→ **Problem statement**: Extract each line of the records below that contains the string "Task".
— START Entries shown —
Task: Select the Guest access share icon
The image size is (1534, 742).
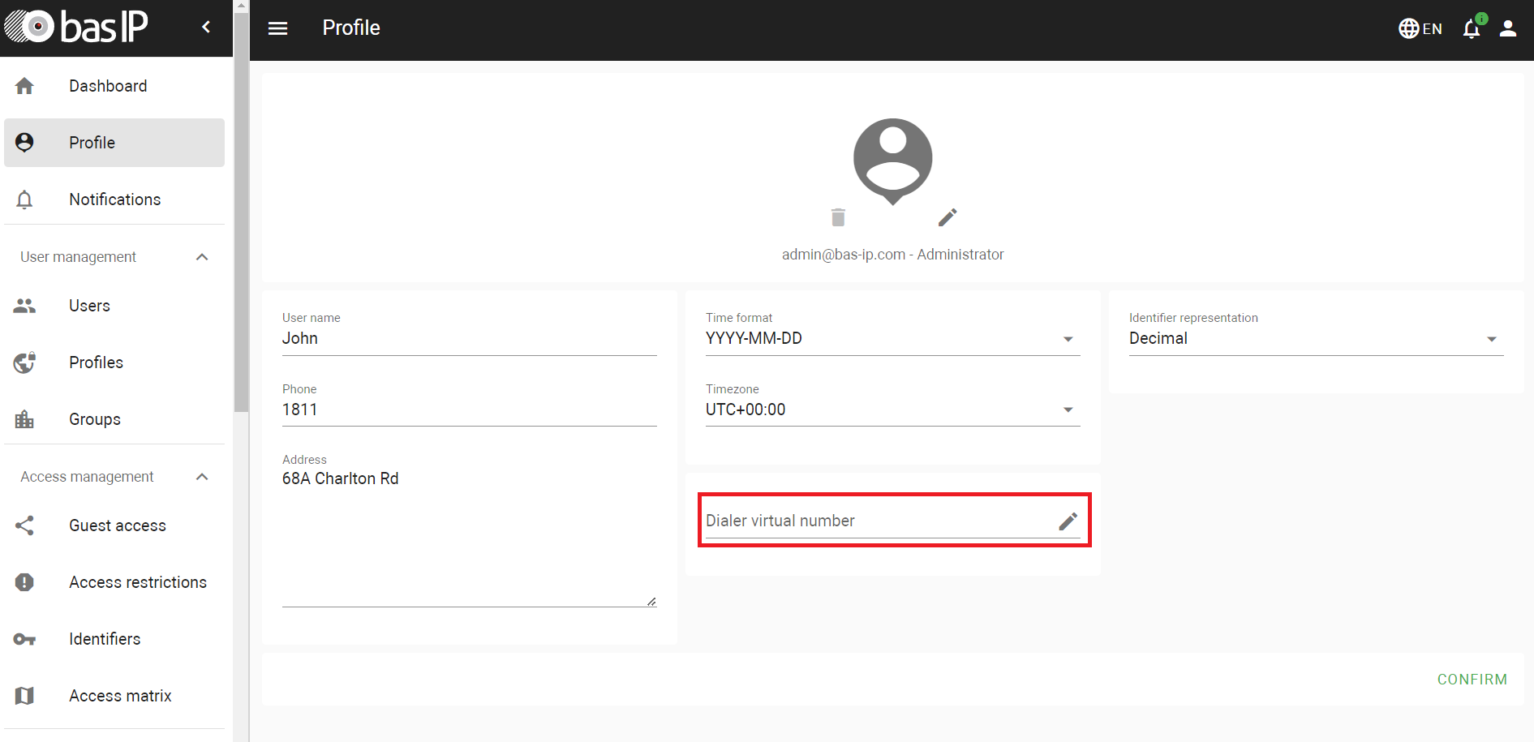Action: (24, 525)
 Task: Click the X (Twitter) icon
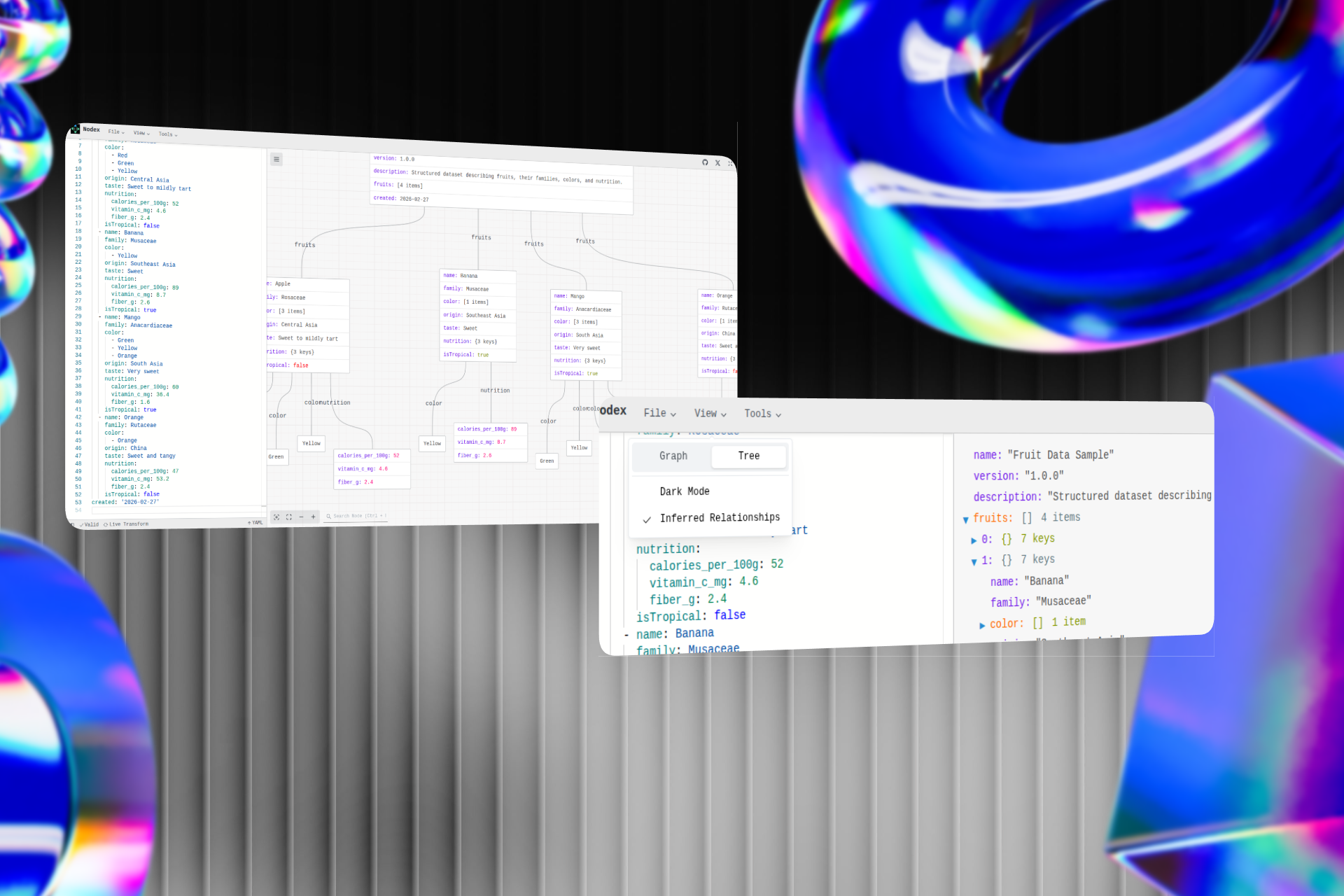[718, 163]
— END Entries shown —
→ **Exercise solution**:
Task: Select the Guest access share icon
 Task: Click the X (Twitter) icon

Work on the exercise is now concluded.